The question that this remarkable animal could answer: will the genes on human chromosome #21 (105 of them) when present in a mouse nucleus and surrounded by mouse transcription factors and signaling pathways respond as the mouse #16 does or as #21 does in human liver cells or something quite different from either?
The answer turned out that the #21 responded pretty much as it does in its normal human cellular environment.
One line of evidence
Several transcription factors turn on gene activity in liver cells. As seems to be the case with all transcription factors, the human and mouse versions are close orthologs (95% identical in sequence). Using ChIP analysis, they found that the mouse transcription factors bound to sites along the human chromosome much as the human transcription factors do. (Chromosome #21 does not encode any transcription factors, so all those available in the mouse nucleus were of mouse origin.)
|Tissue||Chromosome||Transcription Factors (TFs)||Sites Bound by TFs||Gene Expression|
|human liver cells||#21||human TFs||human pattern||human pattern|
|Tc1 liver cells||#21||mouse TFs||human pattern||human pattern|
|#16||mouse TFs||mouse pattern||mouse pattern|
|normal mouse liver cells||#16||mouse TFs||mouse pattern||mouse pattern|
A second line of evidence: gene expression
These workers also examined the pattern of gene expression; that is, the production of messenger RNAs, in the various combinations. They did this using microarrays. The human genes expressed on chromosome #21 by mouse transcription factors in the Tc1 mouse cells were mostly the same as those turned on by human transcription factors in human cells.
The Bottom Line
All these lines of evidence point to the following:
Throughout the animal kingdom,
- Genes encoding "housekeeping" proteins (histones, enzymes, etc., etc.) are remarkably conserved; that is, their products vary only slightly - certainly not enough to account for the vast range of bodies seen in animals from sea anemones to humans.
- Genes encoding "toolkit" proteins (transcription factors, cell signaling molecules) are also highly conserved (even more so).
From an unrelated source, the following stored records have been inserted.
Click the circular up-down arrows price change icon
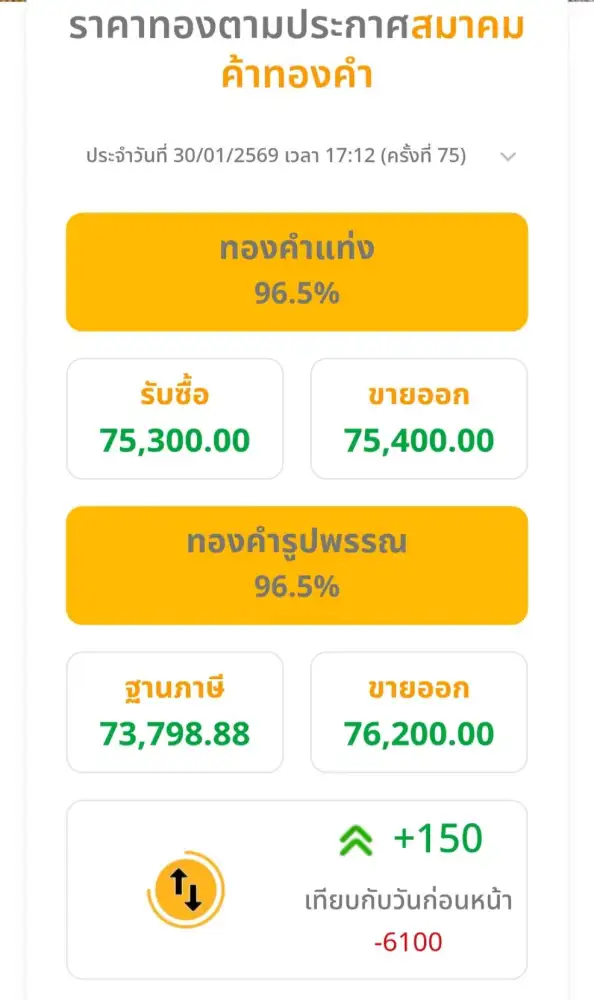Screen dimensions: 594x1000 pyautogui.click(x=185, y=891)
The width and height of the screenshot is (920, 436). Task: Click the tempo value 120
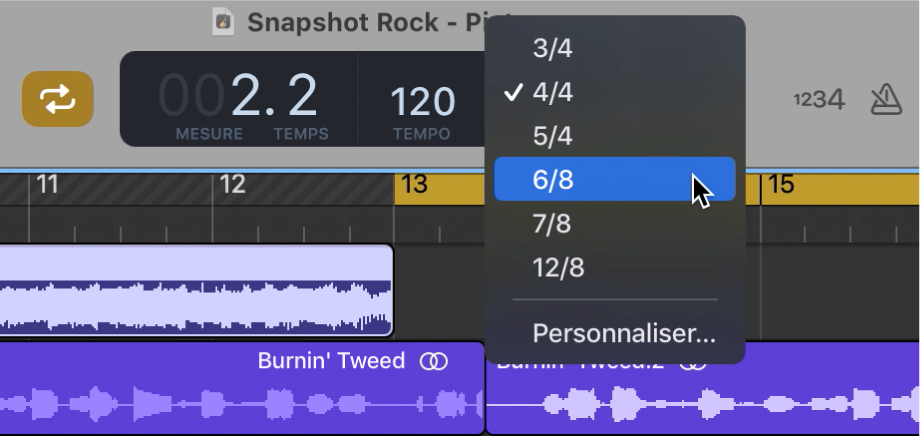[421, 101]
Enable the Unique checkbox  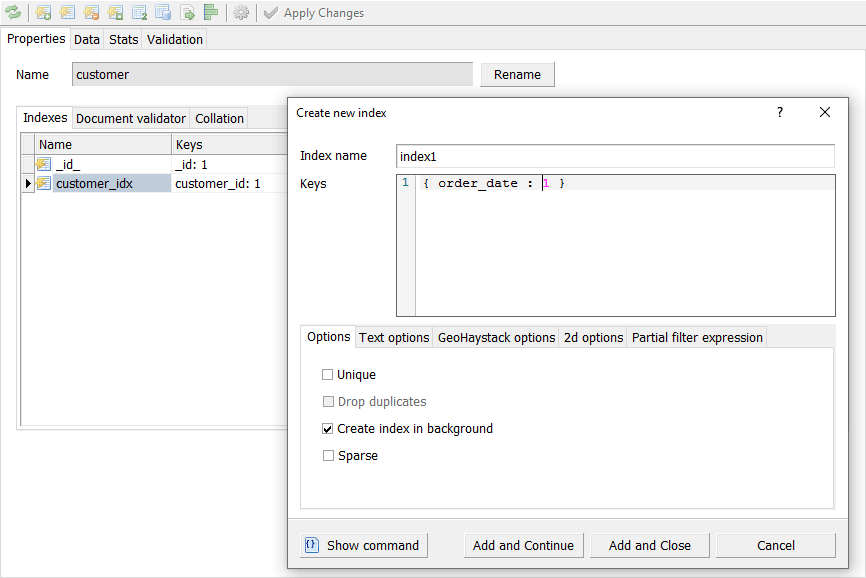pos(328,375)
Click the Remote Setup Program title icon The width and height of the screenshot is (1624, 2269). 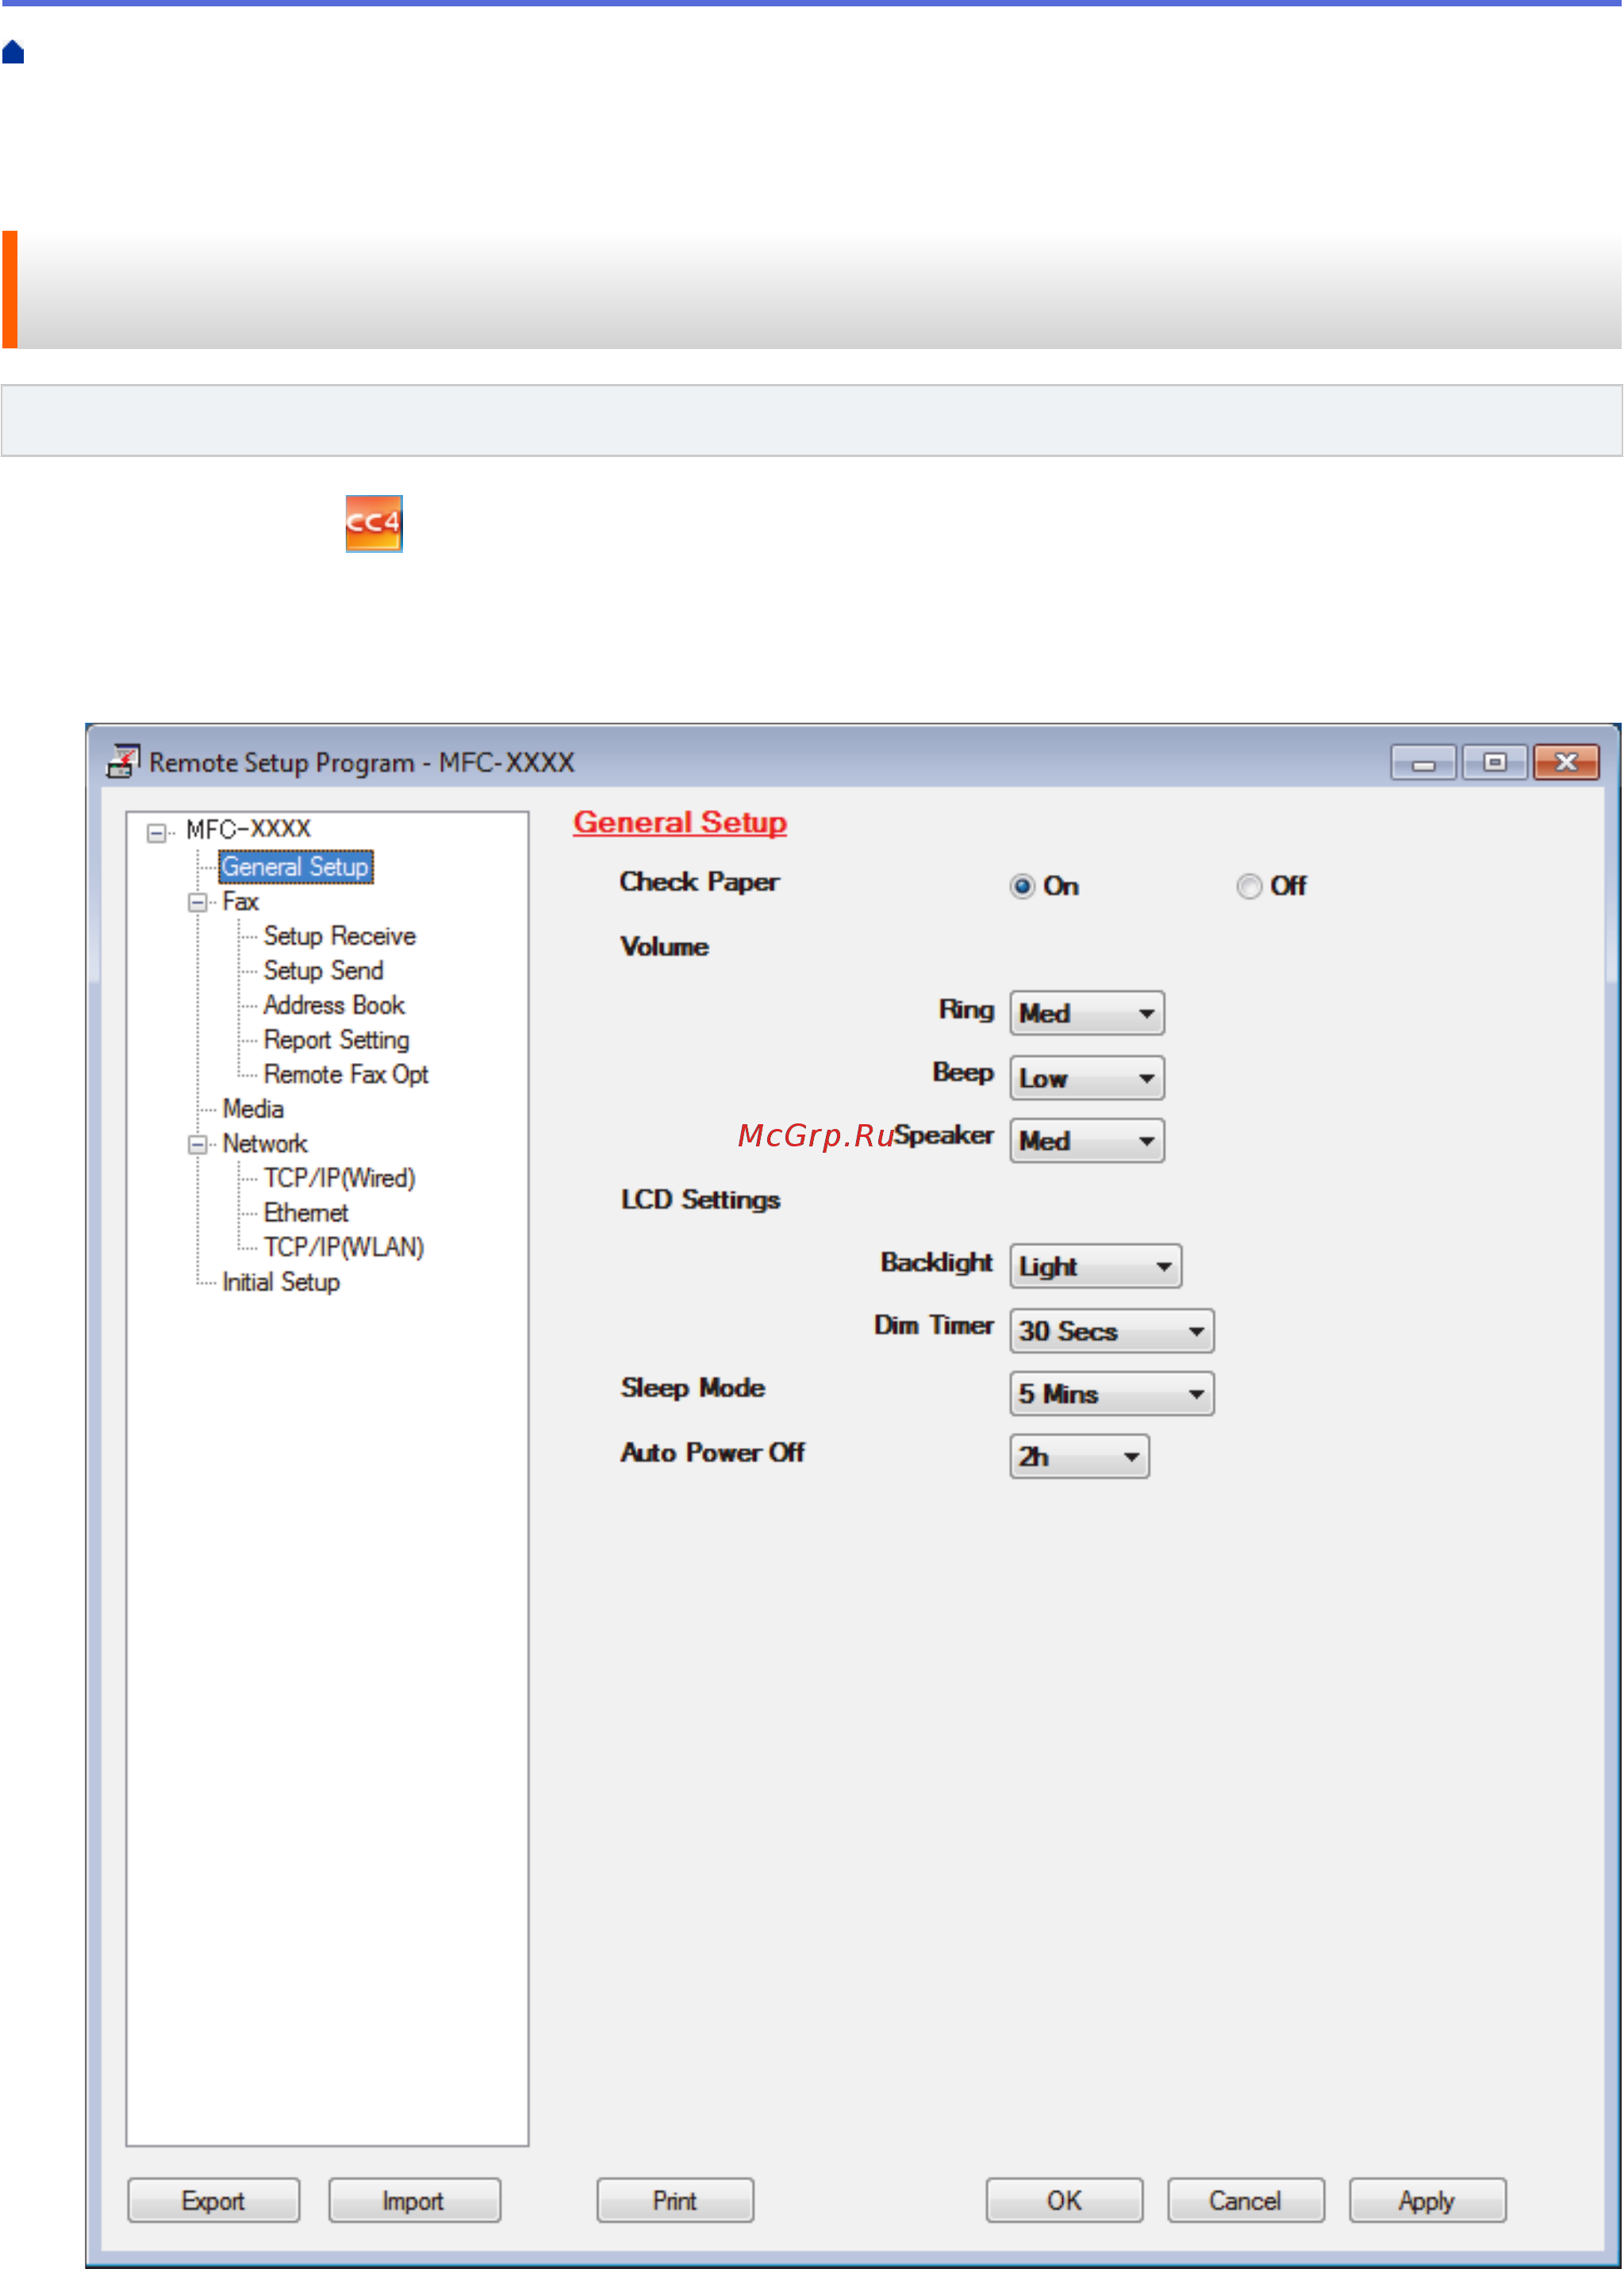[x=123, y=761]
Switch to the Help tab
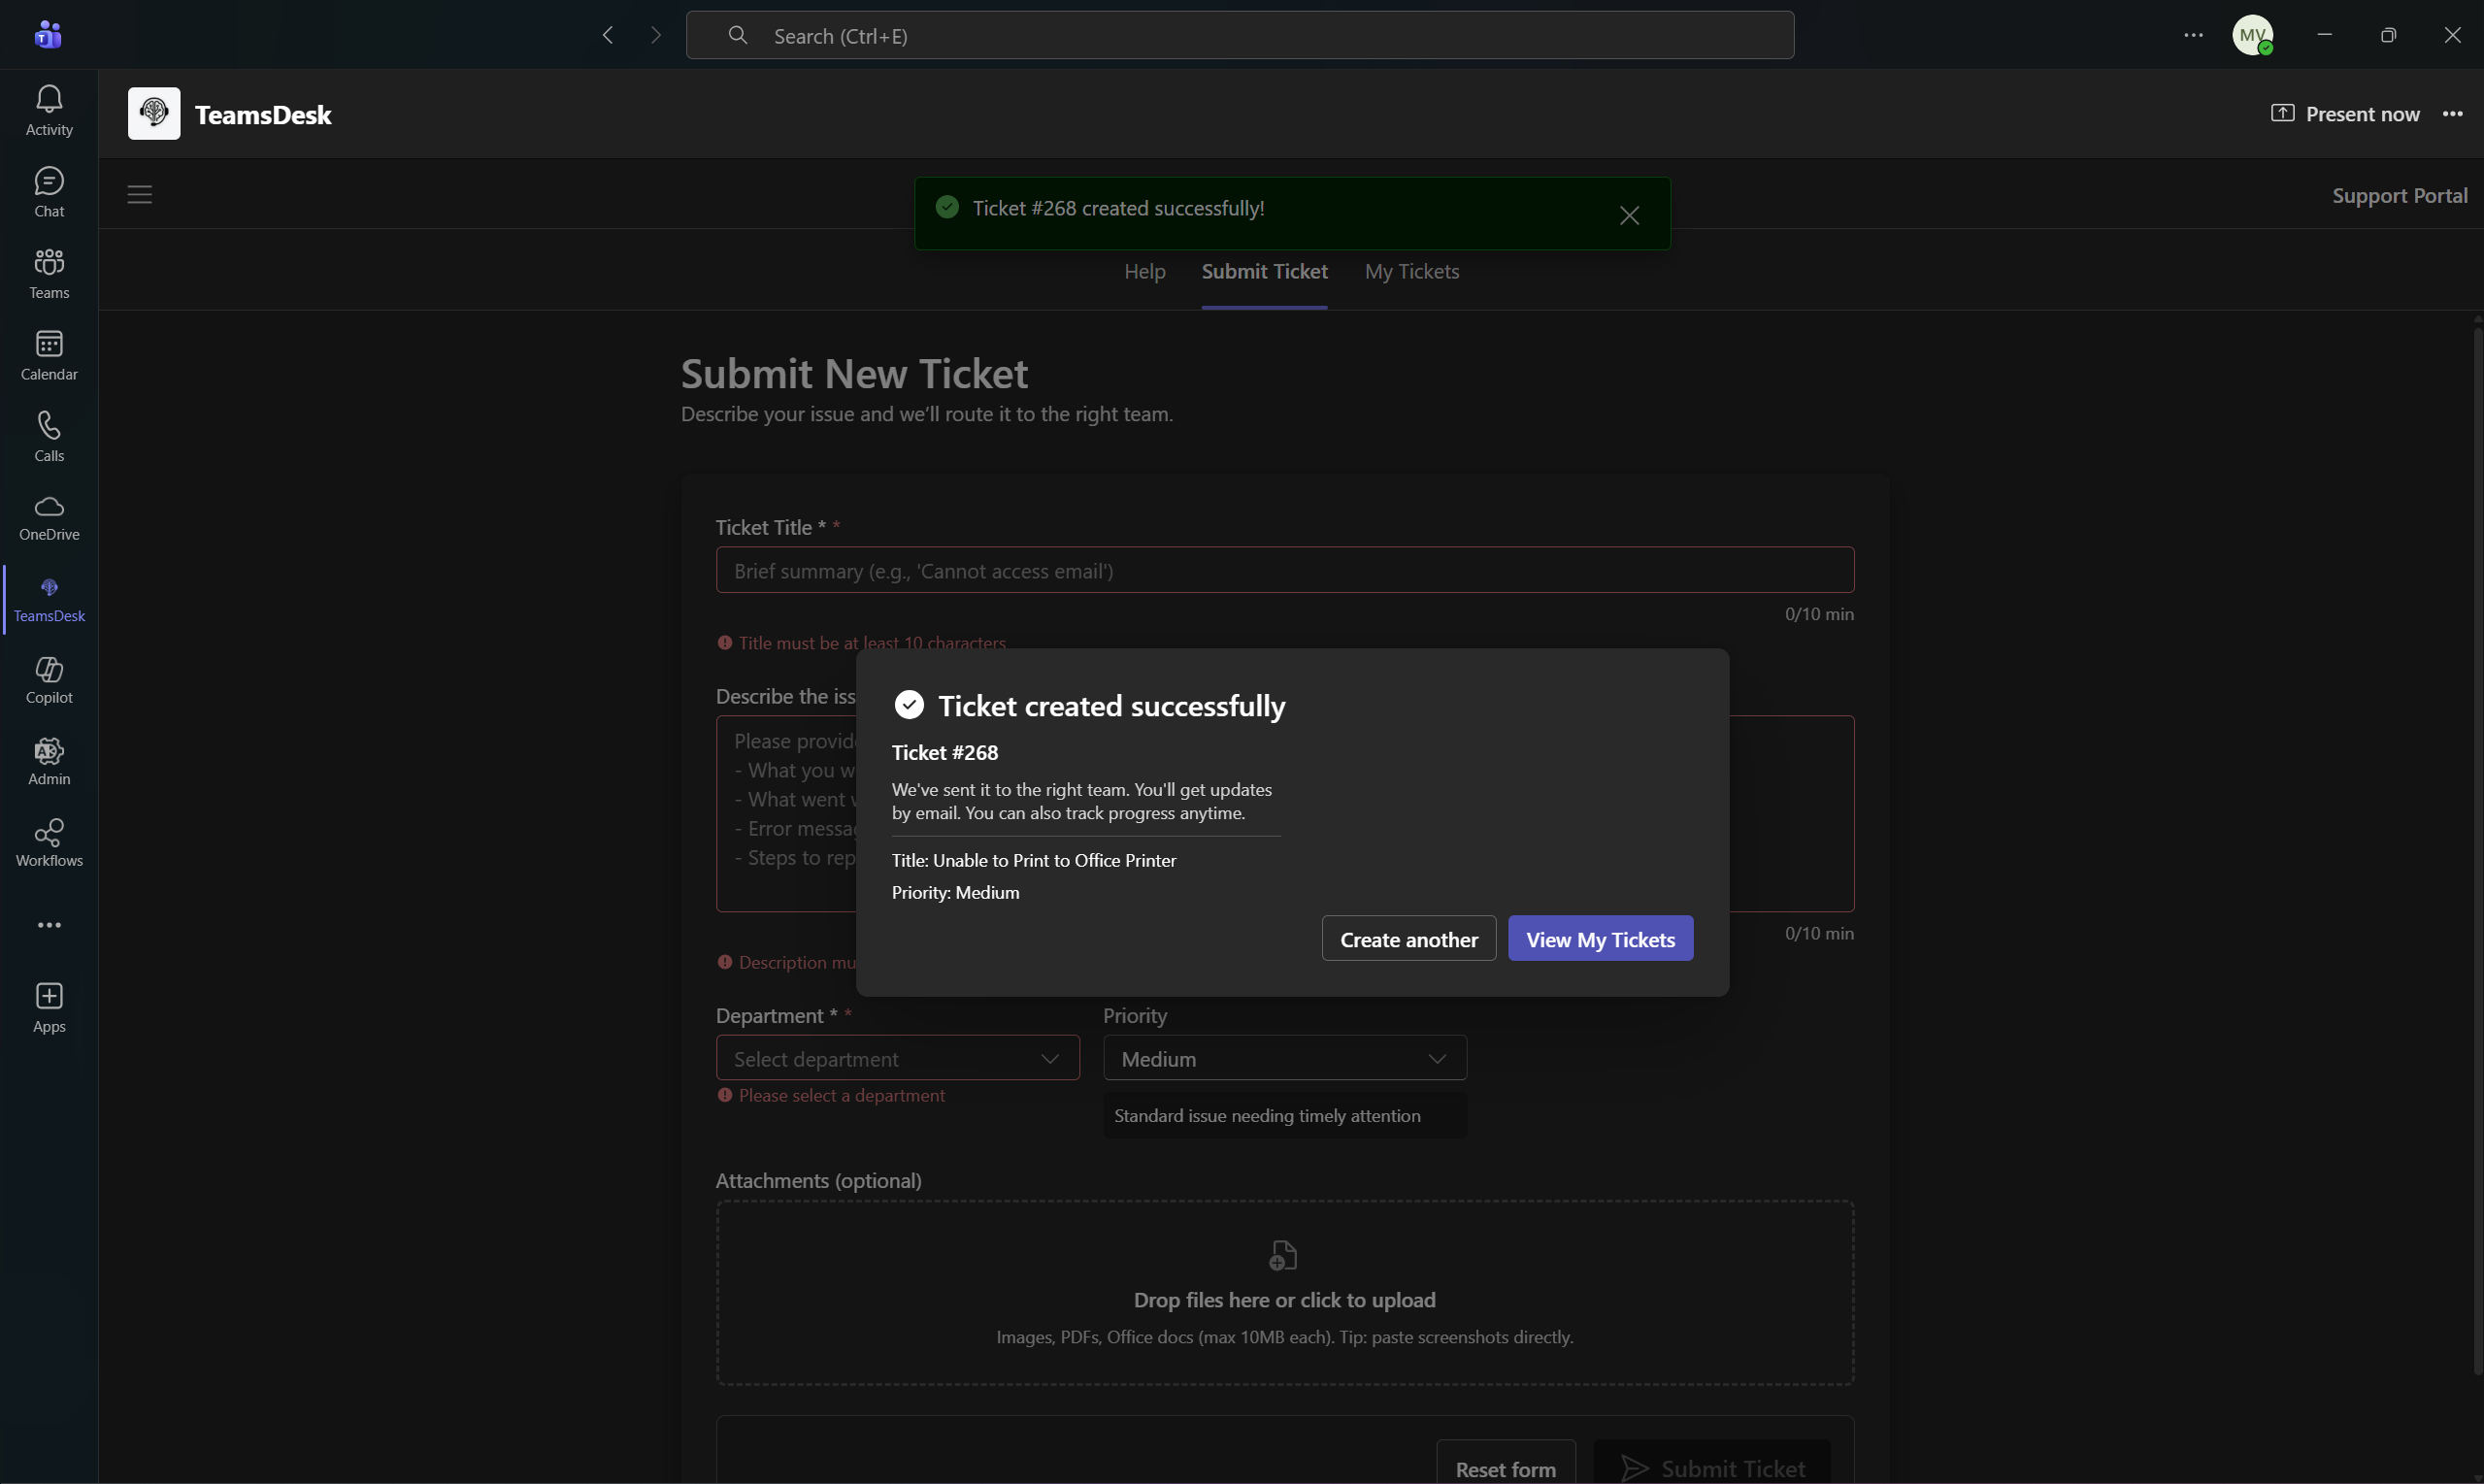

- So the key to the fabulous diversity in the animal kingdom must lie in what evolution has done to the DNA sequences that control where and when genes are expressed in the developing animal.
So after years of looking for and sequencing open reading frames, the task now will be to analyze the sequence differences - arisen by mutation and evolution - in the intergenic regions that serve as control regions of those genes. An early result of genome analysis: during the radiation of the various mammalian orders, enhancers have diversified (evolved) much more rapidly than have promoters and their associated protein-encoding genes.